We try to distribute the load also over time. Backups mainly go after hours: at night, on weekends. In addition, they do not start all at the same time. Virtual machine backups are a special case. The process has virtually no effect on the performance of the machine itself, so the backup can be smudged in the daytime, and not put everything off for the night. There are many subtleties, considering everything, backup will not affect system performance.
Myth 6. Launched a backup system - here's the fault tolerance.
Never forget that a backup system is the last line of defense, which means that there must be another five systems in front of it that ensure the continuity, high availability and disaster tolerance of the IT infrastructure and information systems of the enterprise.

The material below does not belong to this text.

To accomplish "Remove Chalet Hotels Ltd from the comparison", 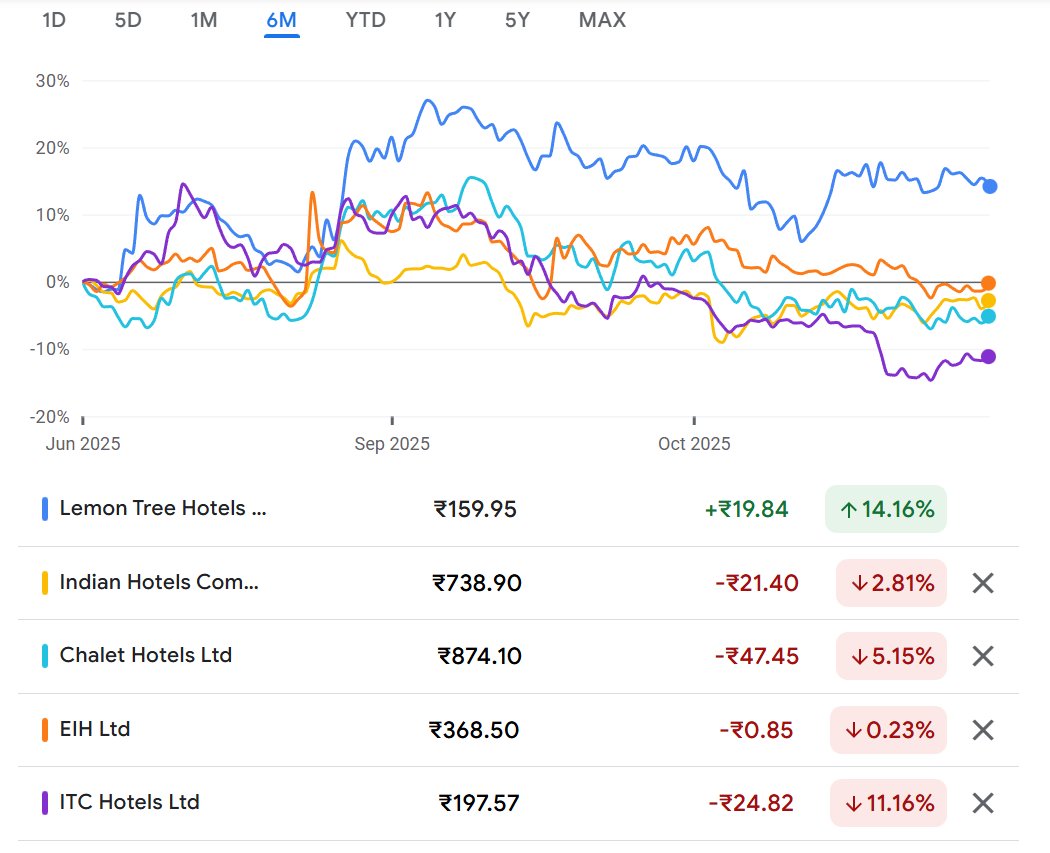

It is not worth hoping that the backup will restore all the data and quickly raise the fallen service. Data loss from the moment of backup to the time of failure is guaranteed, and data on the new server can be uploaded for several hours (or days, as luck would have it). Therefore, it makes sense to create full-fledged fault-tolerant systems without shifting everything to backup.
Myth 7. I set up a backup once, checked that it works. It remains only to look at the logs
This is one of the most harmful myths, the fake of which you realize only during the incident. Logs about successful backups are not a guarantee that everything really went as it should. It is important to check the stored copy in advance for deployability. That is, start the recovery process in a test environment and look at the result.
And a little about the work of the system administrator
In manual mode, no one has been copying data for a long time. Modern IBS can backup almost everything, you just need to configure it properly. If a new server has been added, register policies: select the content that will be backed up, specify storage options, and apply the schedule.
At the same time, there is still a lot of work due to the extensive server fleet, including databases, mail systems, virtual machine clusters, and file resources on both Windows and Linux / Unix. Employees supporting the backup system are not sitting idle.
In honor of the holiday, I would like to wish all administrators strong nerves, clarity of movements and infinite space for storing backups!